Transcribe the lines below exactly, beginning with the line that holds "The image size is (900, 675)." and ending with the final line, both included. Pictures are to be left out.
━━━━━ Records to process
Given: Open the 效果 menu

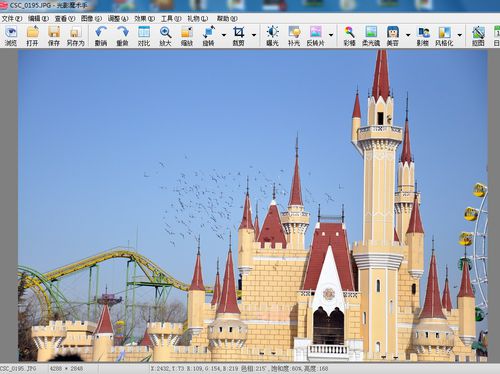Looking at the screenshot, I should [145, 19].
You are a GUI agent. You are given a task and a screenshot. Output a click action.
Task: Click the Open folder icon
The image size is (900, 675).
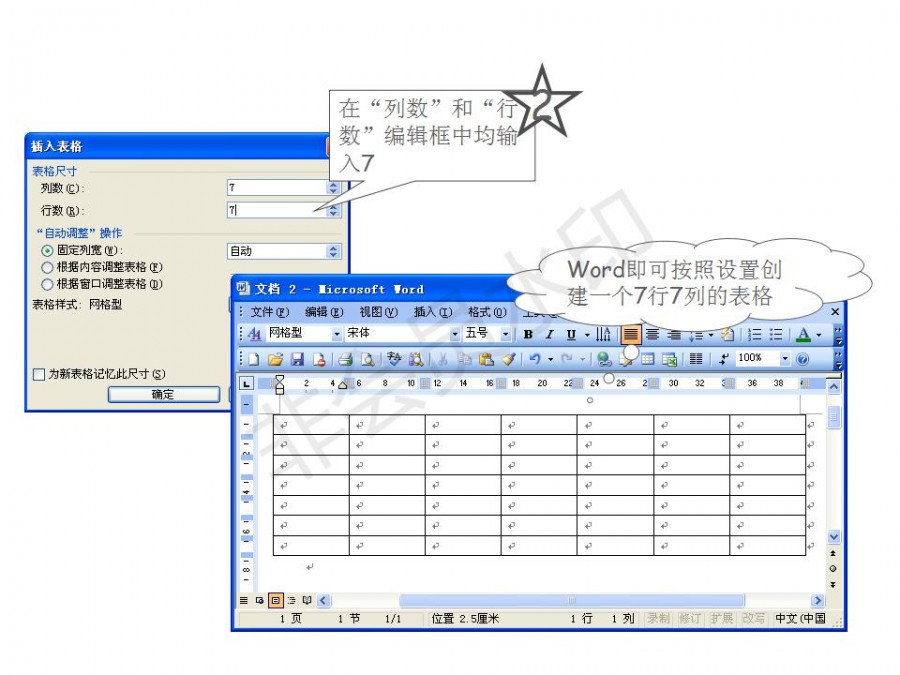point(275,359)
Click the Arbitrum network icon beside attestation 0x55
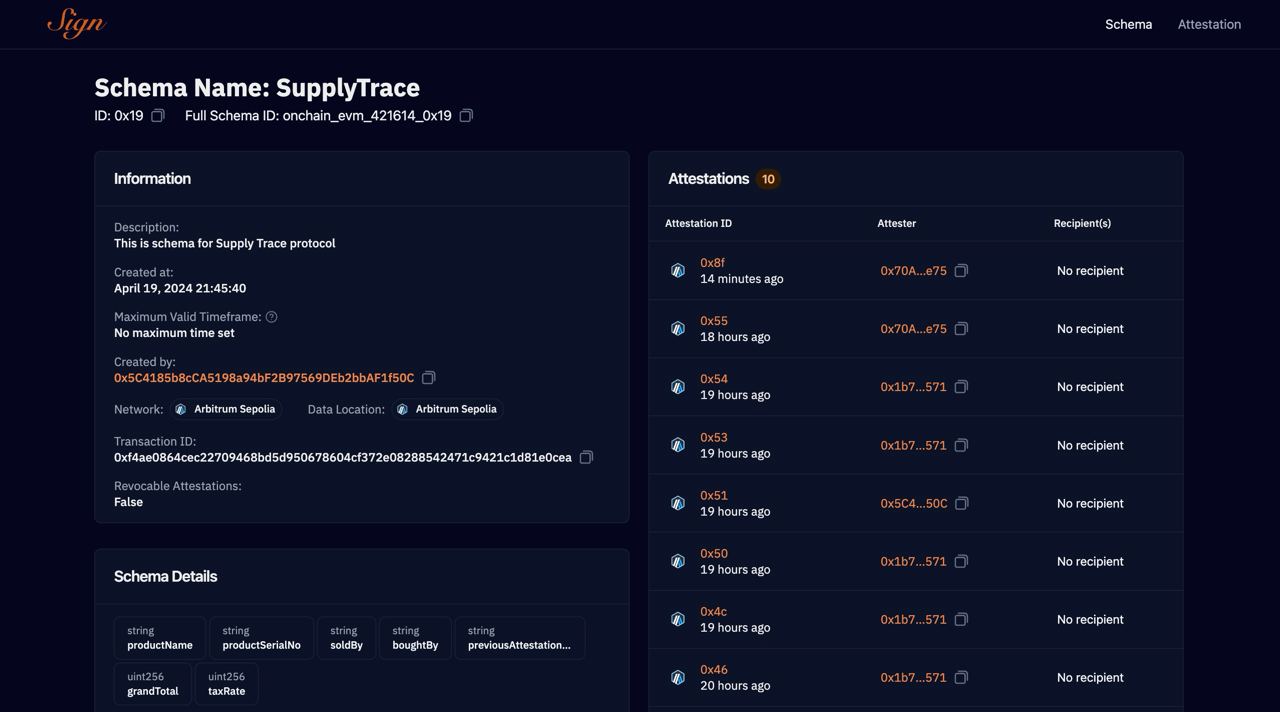The width and height of the screenshot is (1280, 712). pos(677,328)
━━━━━━━━━━
Result below:
The image size is (900, 675).
point(275,359)
Click the Arbitrum network icon beside attestation 0x55
The width and height of the screenshot is (1280, 712). pos(677,328)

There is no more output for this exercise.